Extracted text:

☆ ☆ ☆ ☆

# All of my Frogs!



## Phyllobates azureus (Aug 18, 2010)

I've talked a lot about my frogs here, even though i've never shown them all. From my beautiful new auratus pair to my male azureus who are the friendliest frogs i've ever seen to my outgoing and curious terribilis, every single one has its own unique personality. So here ya go: 

*Auratus 1*
SEX: Female. 
MORPH: Sold to me as 'mint auratus', even though there is no such thing. I suspect D. auratus 'El Cope' or 'Panama'. 
SIZE: About 3-4 cm.
PERSONALITY: Formerly extremely shy and reclusive, she is now bold and active. Camera-shy, i have only managed to get one really good picture of her.

☆ ☆ ☆ ☆

Recorded data:
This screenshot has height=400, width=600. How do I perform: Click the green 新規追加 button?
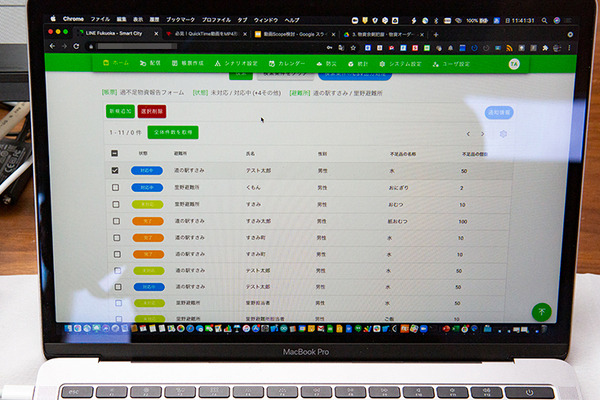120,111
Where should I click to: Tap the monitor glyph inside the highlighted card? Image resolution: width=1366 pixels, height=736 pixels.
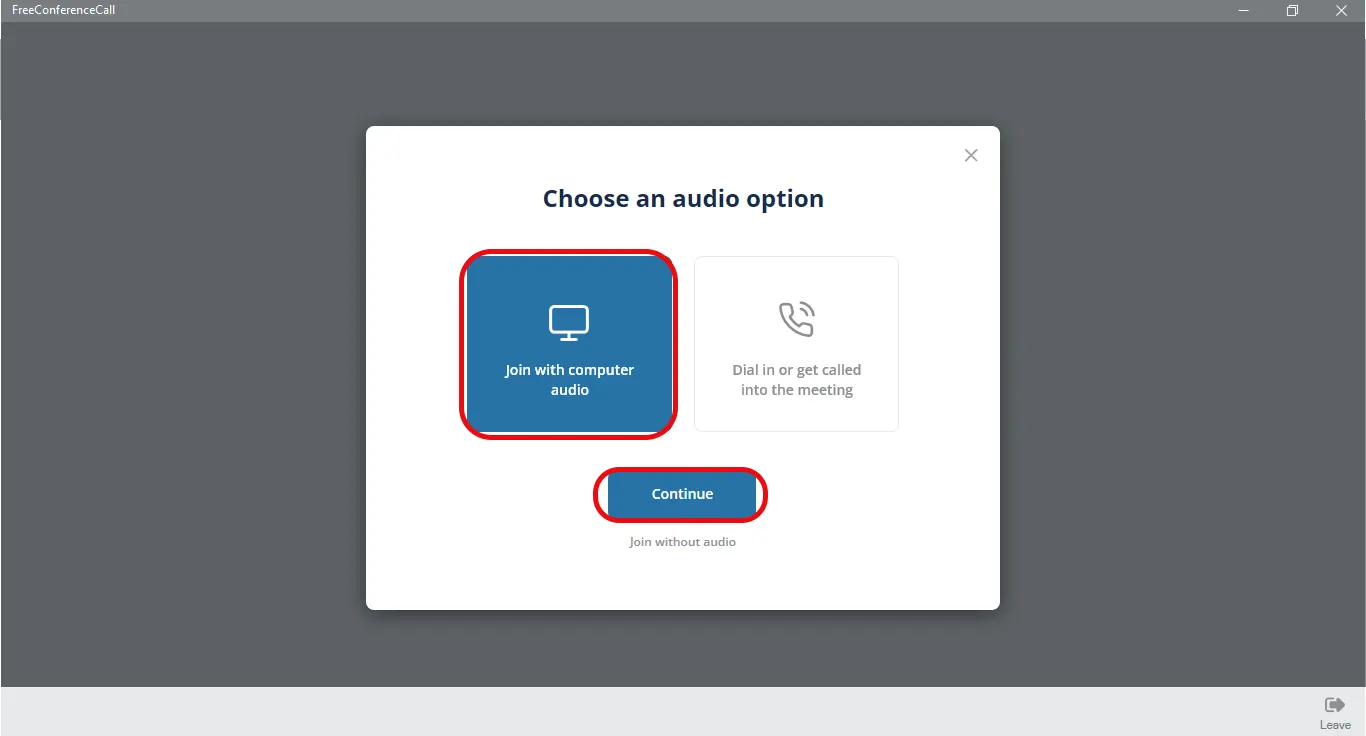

☆ ☆ ☆ ☆

Work to complete: Please state which morphs the writer of the frog post suspects Auratus 1 really is.

Solution: D. auratus 'El Cope' or 'Panama'.